▸ **Work instruction**: Up to and including the line that contains "Given: Like the main tweet", write out every line of the entries exactly, beginning with the first. Omit the pictures.

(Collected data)
▼
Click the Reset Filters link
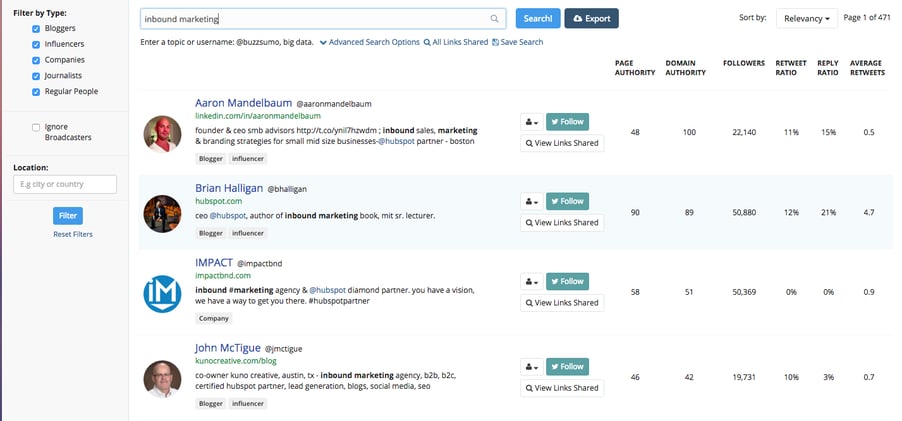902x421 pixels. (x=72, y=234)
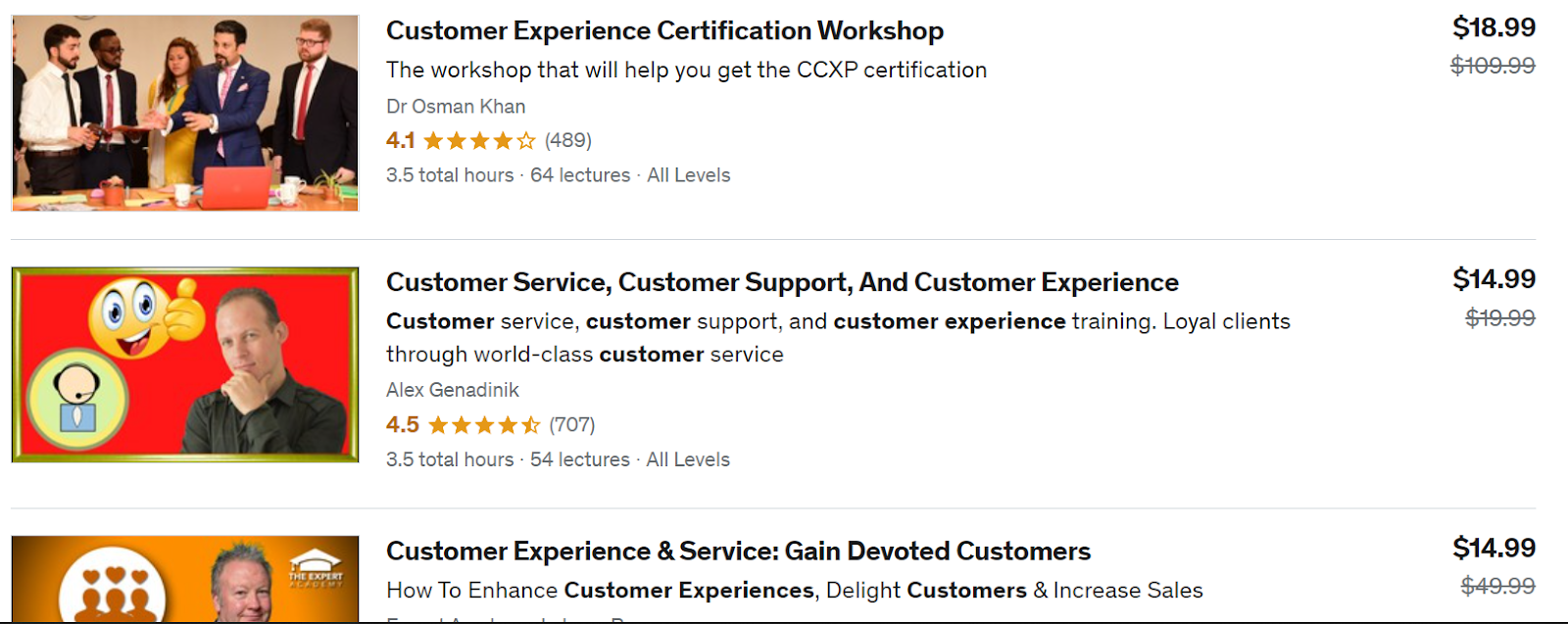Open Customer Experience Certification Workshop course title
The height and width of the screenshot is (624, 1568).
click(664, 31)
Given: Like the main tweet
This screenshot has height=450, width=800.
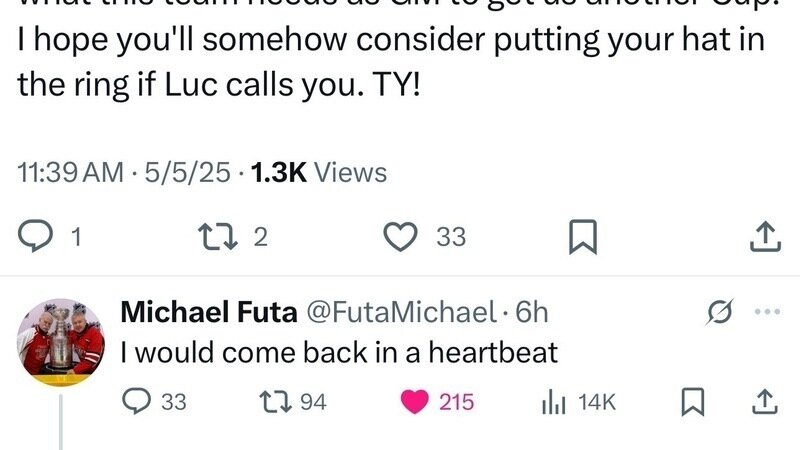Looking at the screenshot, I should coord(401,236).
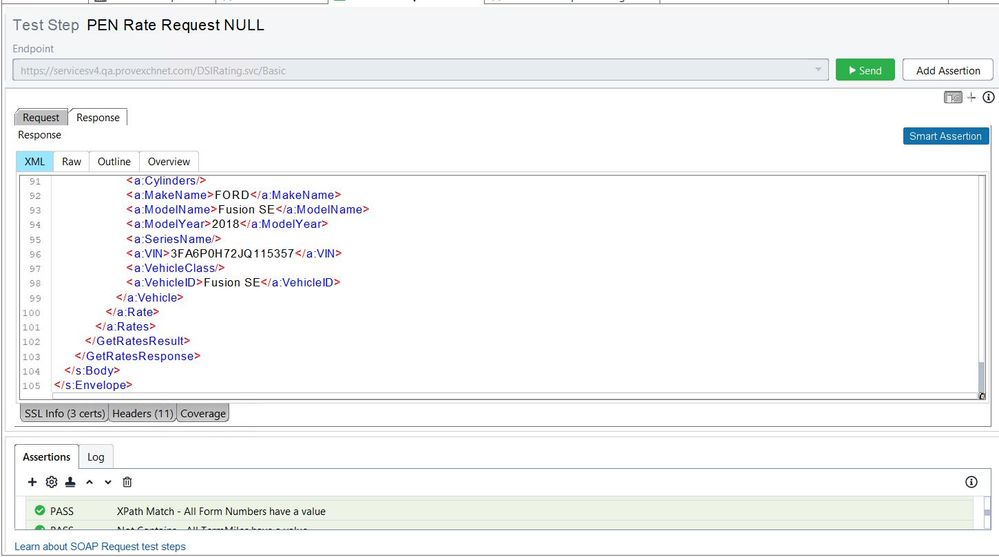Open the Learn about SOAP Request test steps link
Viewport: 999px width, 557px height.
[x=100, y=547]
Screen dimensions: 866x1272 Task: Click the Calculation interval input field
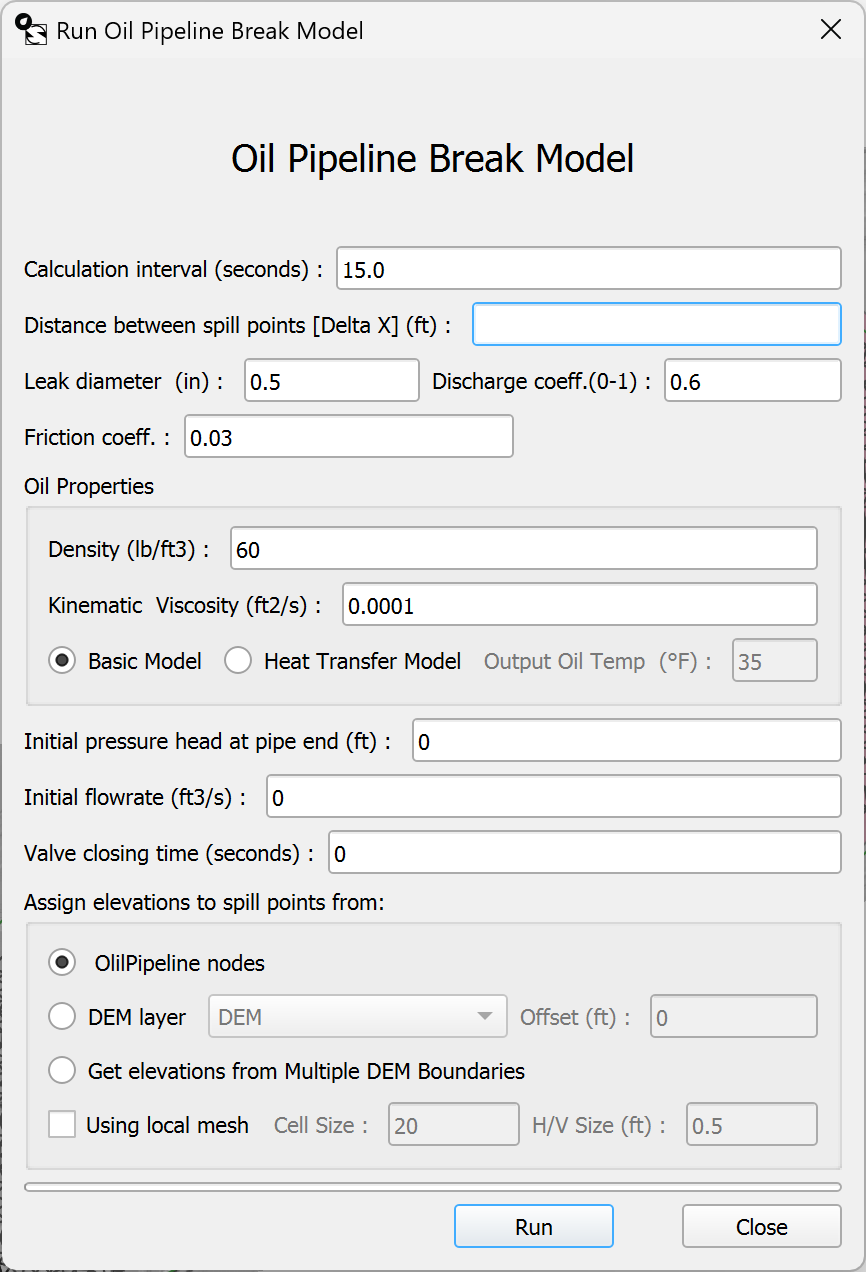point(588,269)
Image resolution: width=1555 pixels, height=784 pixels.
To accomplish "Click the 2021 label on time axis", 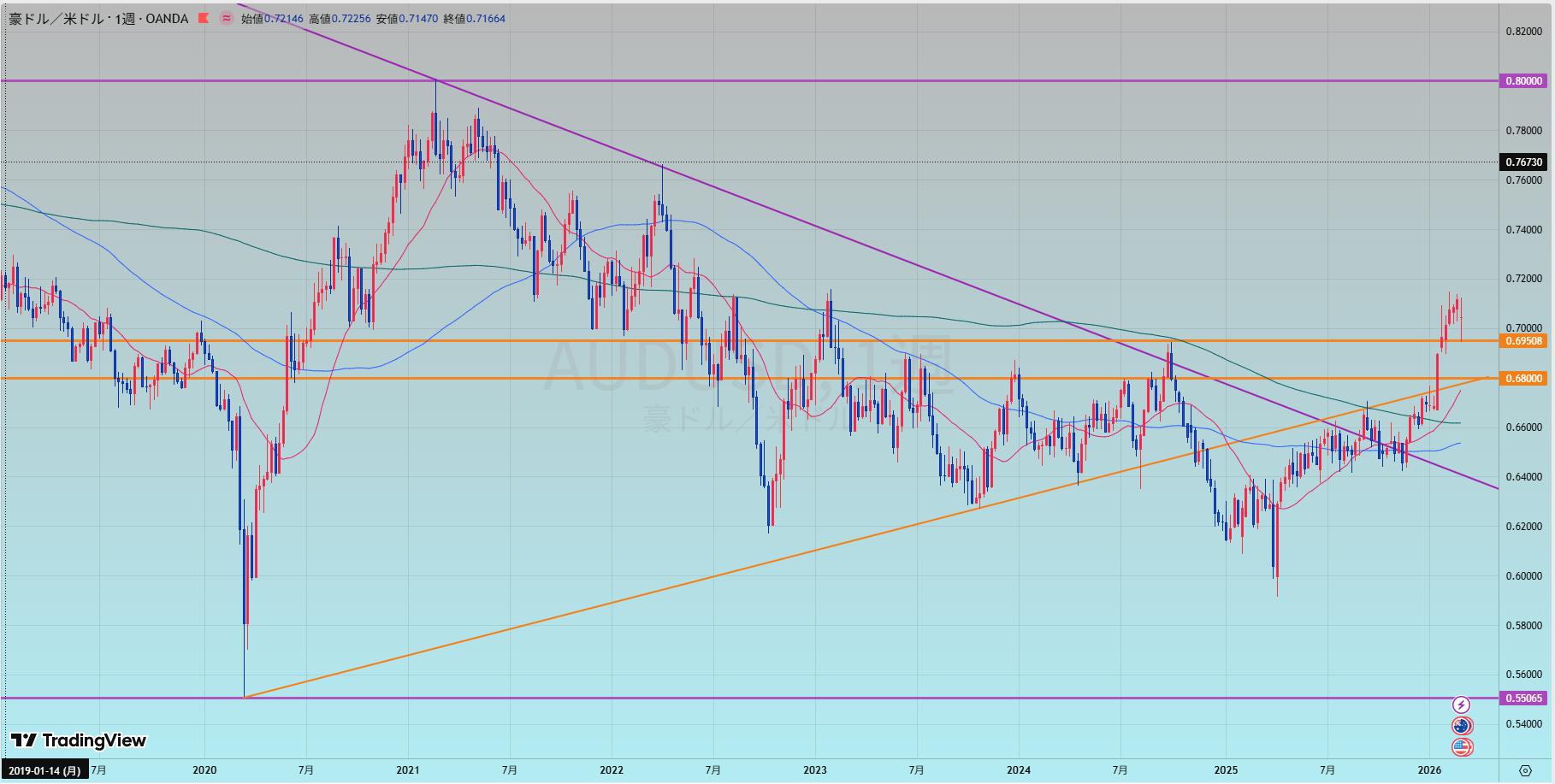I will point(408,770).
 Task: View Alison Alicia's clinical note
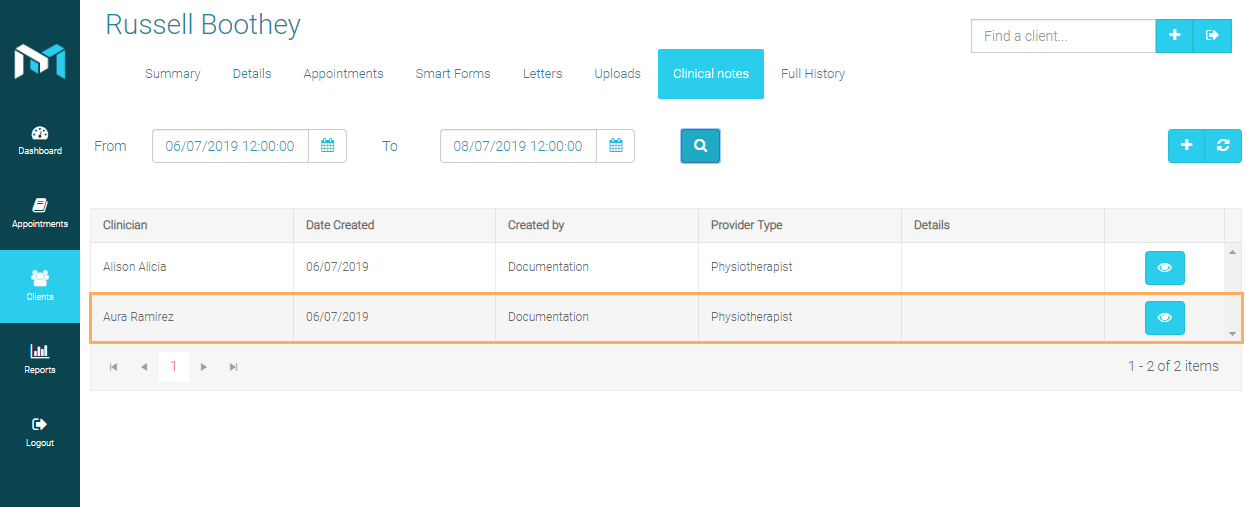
▲
▸ **Output of the task**:
Click the Reset Filters link
902x421 pixels. (x=72, y=234)
Open Customer Experience Certification Workshop course title
The height and width of the screenshot is (624, 1568).
click(664, 31)
Given: Like the main tweet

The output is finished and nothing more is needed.